_WHAT NEEDS TO BE DONE_
Where a line contains "Disable the Full report toggle", begin there and restate word for word every line to the end of the entries below, pictures excluded.

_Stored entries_
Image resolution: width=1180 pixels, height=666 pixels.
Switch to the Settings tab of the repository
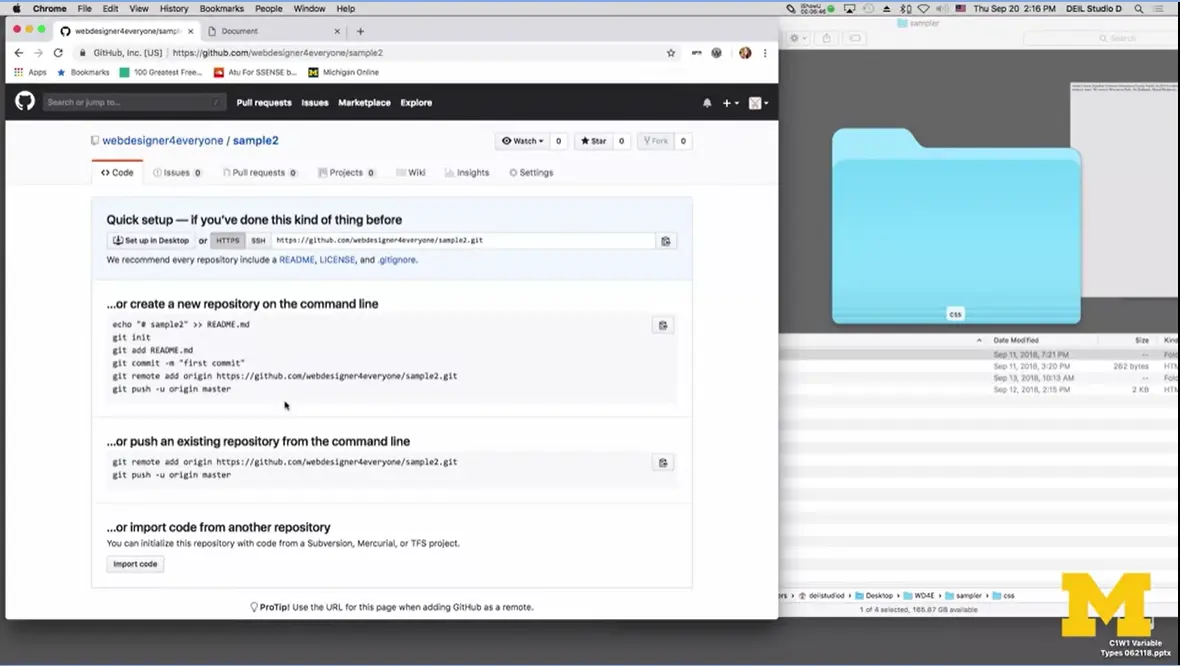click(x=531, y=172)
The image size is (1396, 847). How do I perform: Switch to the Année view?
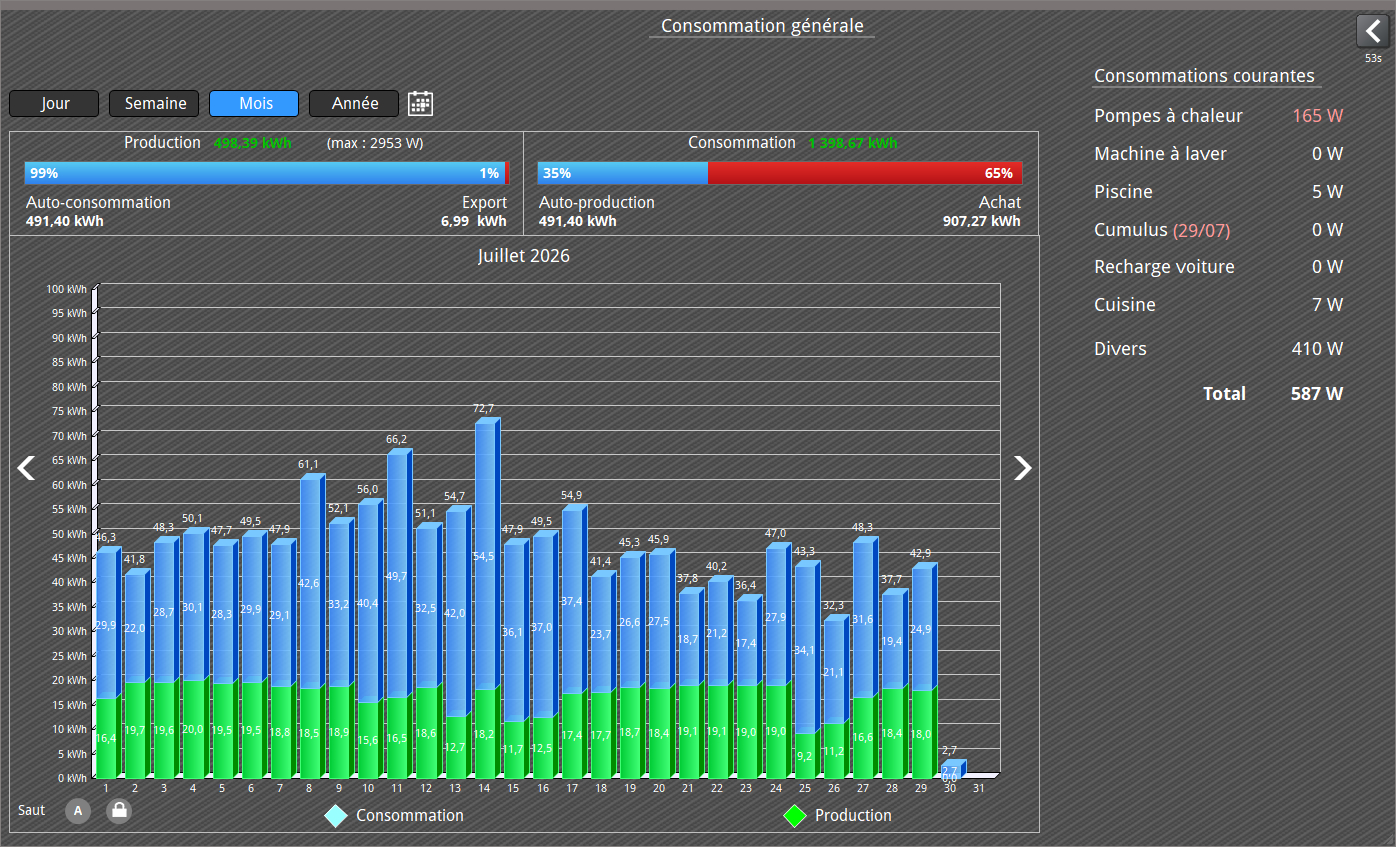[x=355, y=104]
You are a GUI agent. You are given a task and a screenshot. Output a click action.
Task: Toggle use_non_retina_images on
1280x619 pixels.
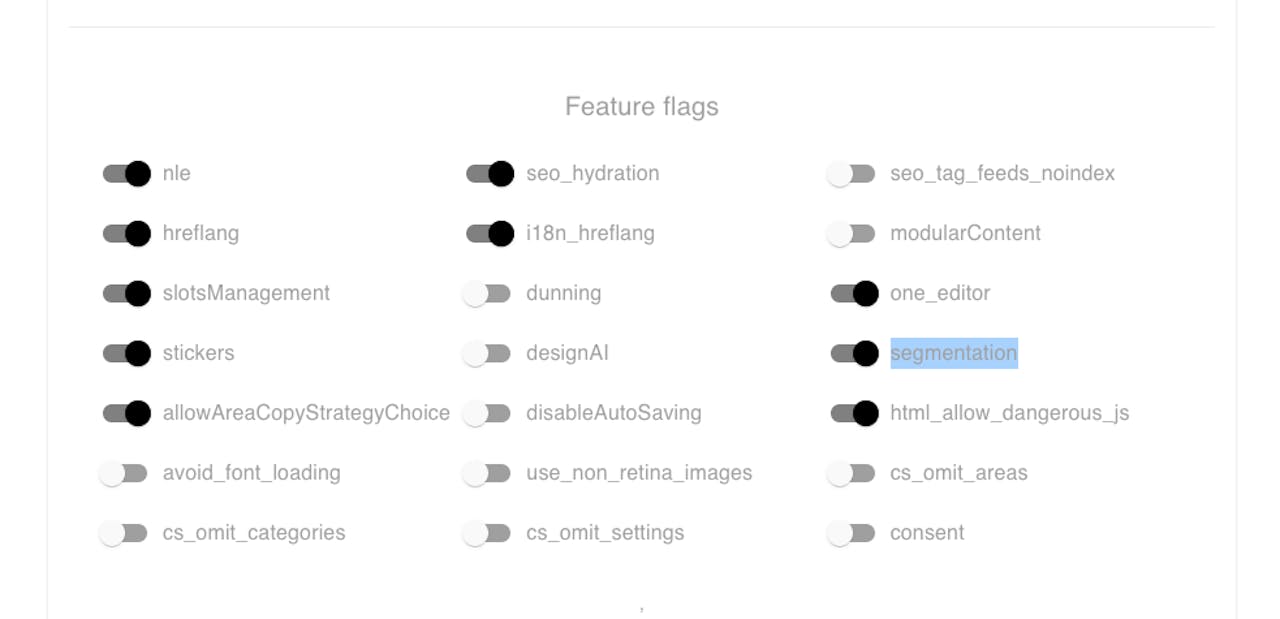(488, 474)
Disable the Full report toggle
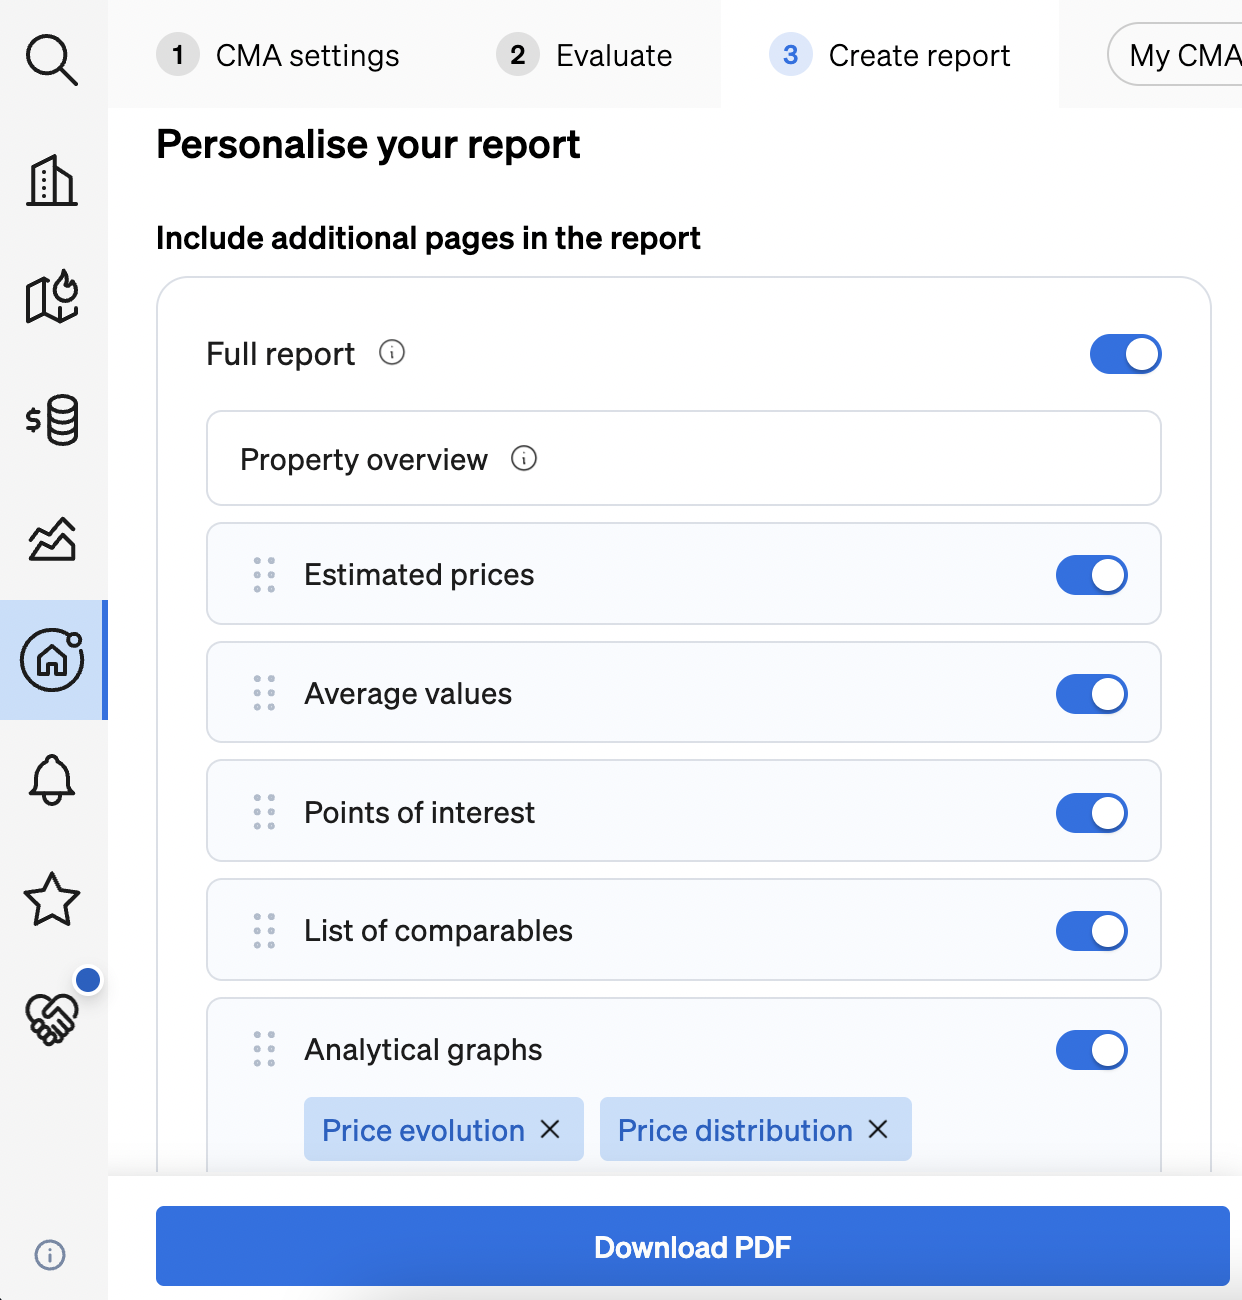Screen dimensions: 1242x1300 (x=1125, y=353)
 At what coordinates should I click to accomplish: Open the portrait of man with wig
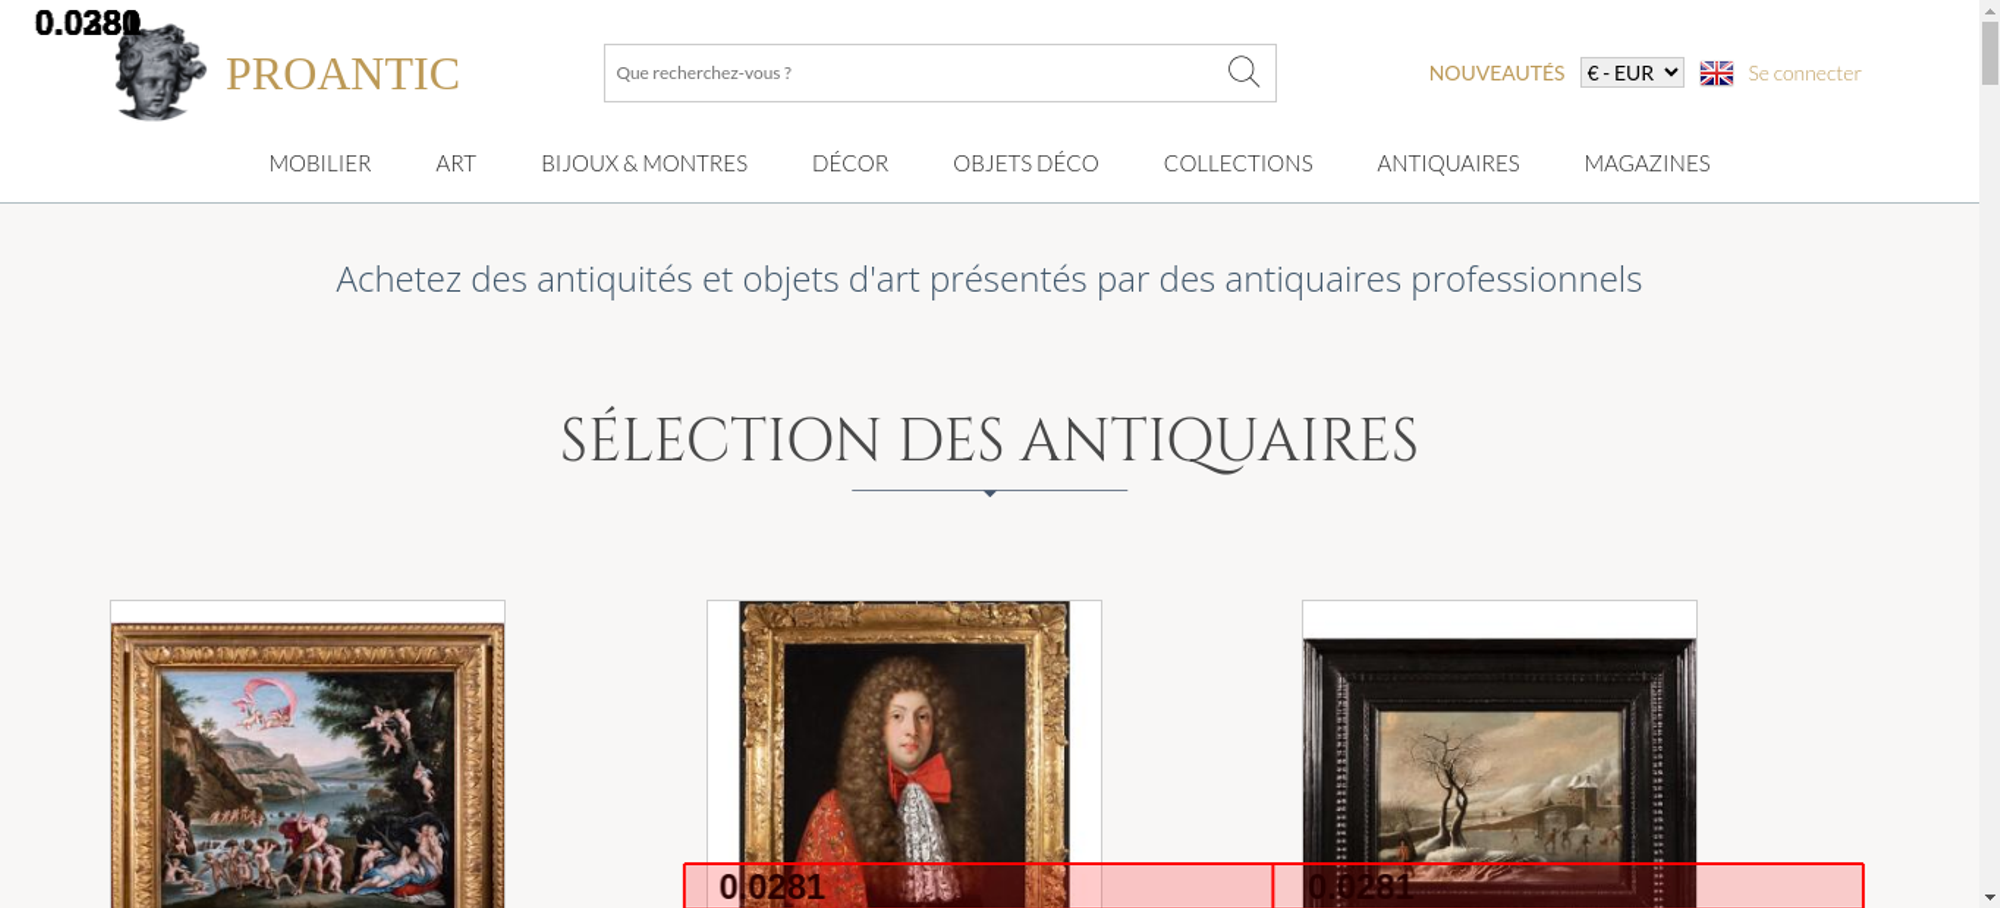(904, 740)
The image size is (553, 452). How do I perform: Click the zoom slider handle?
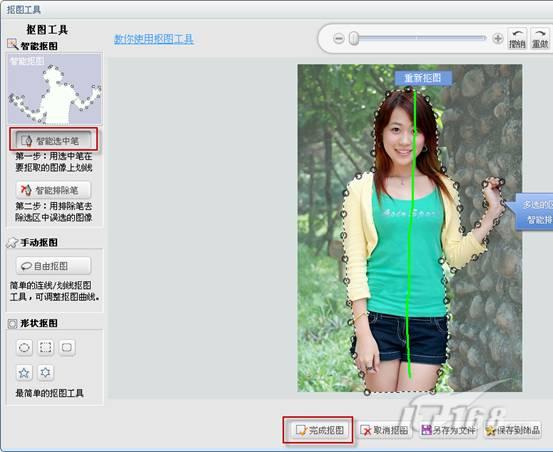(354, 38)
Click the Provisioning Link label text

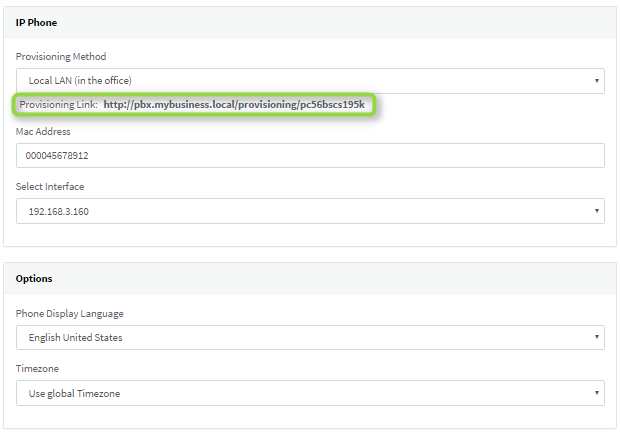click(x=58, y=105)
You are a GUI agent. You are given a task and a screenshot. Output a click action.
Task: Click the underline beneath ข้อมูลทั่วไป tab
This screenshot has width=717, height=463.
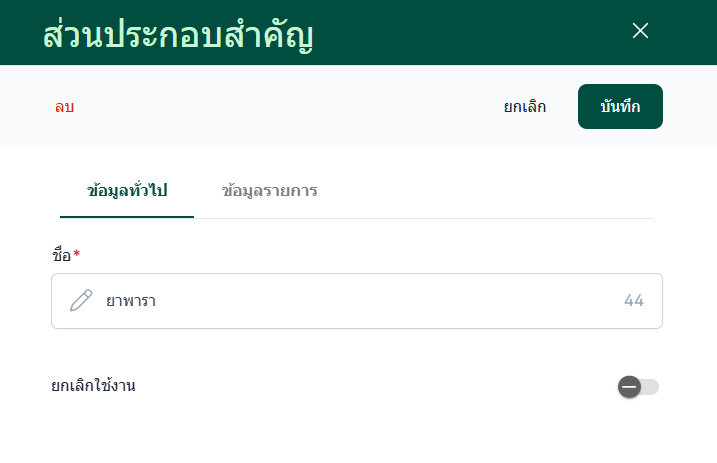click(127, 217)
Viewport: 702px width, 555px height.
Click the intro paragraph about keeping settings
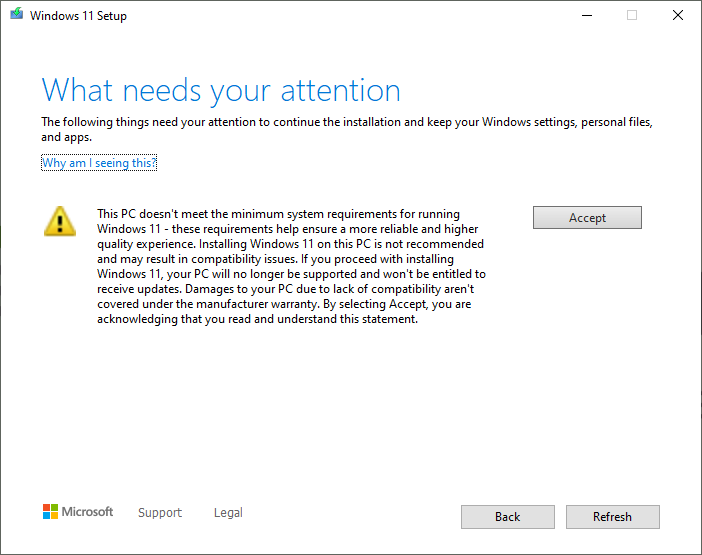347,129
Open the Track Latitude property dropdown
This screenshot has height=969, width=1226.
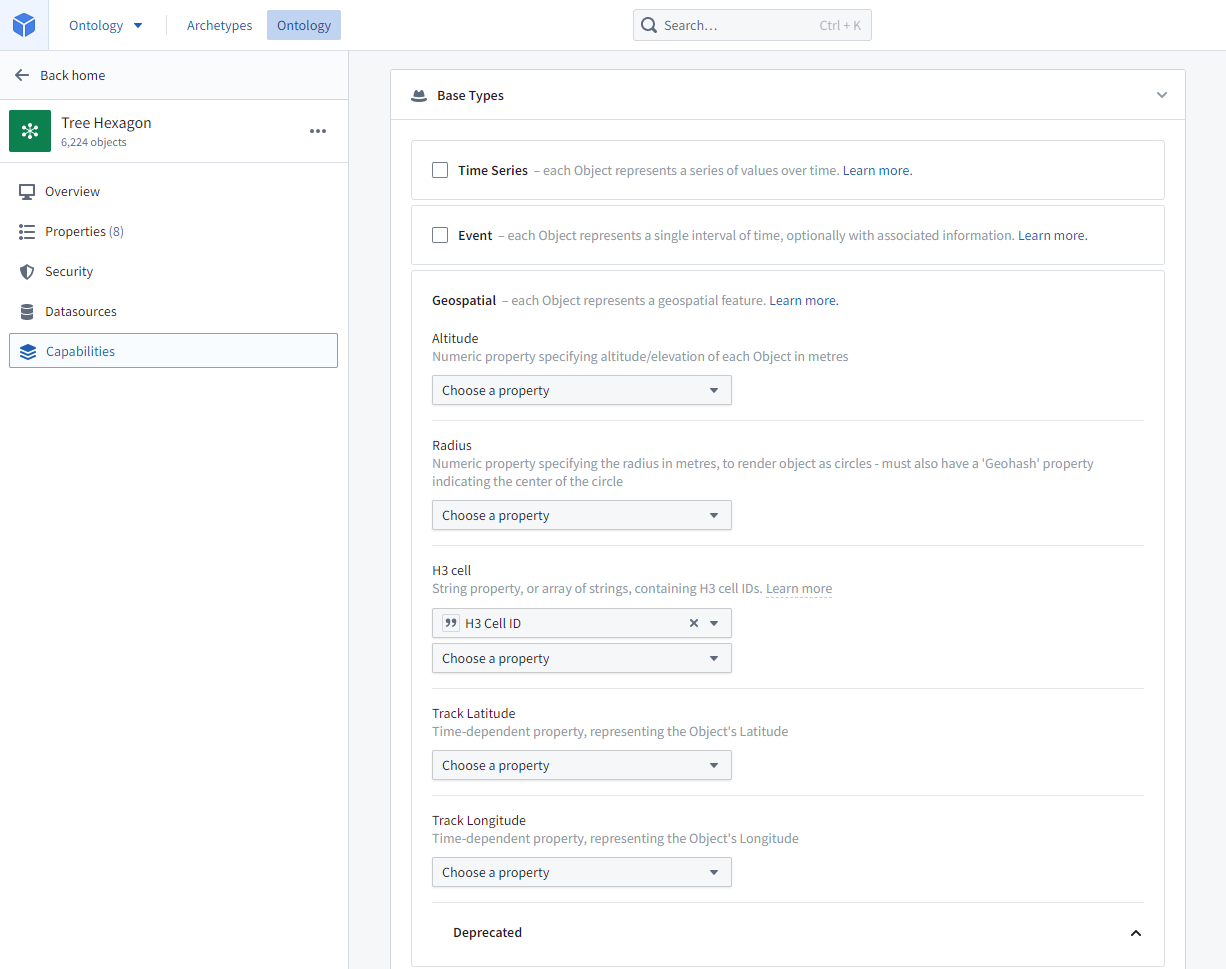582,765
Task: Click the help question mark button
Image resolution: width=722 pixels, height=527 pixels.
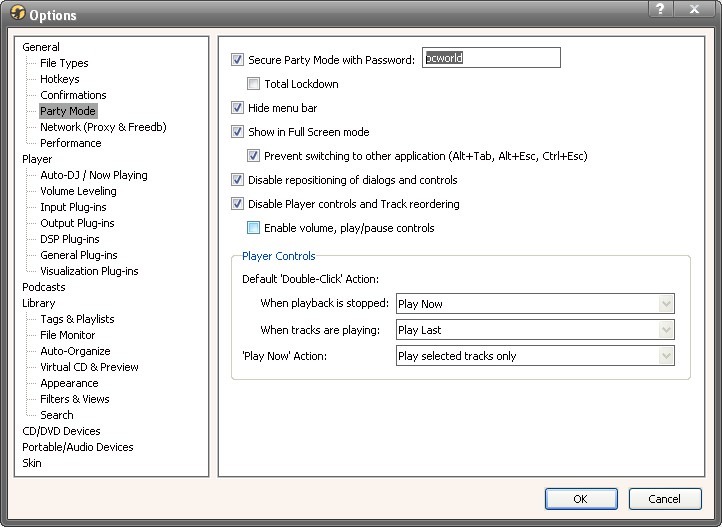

_SOLUTION BELOW_
Disable the Full report toggle
Screen dimensions: 1242x1300 (x=1125, y=353)
 At what coordinates should I click to accomplish: Open the portrait of man with wig
(904, 740)
The image size is (553, 452). How do I perform: Click the zoom slider handle?
(354, 38)
Click the Provisioning Link label text

click(x=58, y=105)
You are a GUI agent. You are given a task and a screenshot. Output a click action.
Task: Click the underline beneath ข้อมูลทั่วไป tab
This screenshot has width=717, height=463.
click(127, 217)
Viewport: 702px width, 555px height.
Click the intro paragraph about keeping settings
347,129
Open the Track Latitude property dropdown
This screenshot has height=969, width=1226.
582,765
Task: Click the help question mark button
Image resolution: width=722 pixels, height=527 pixels.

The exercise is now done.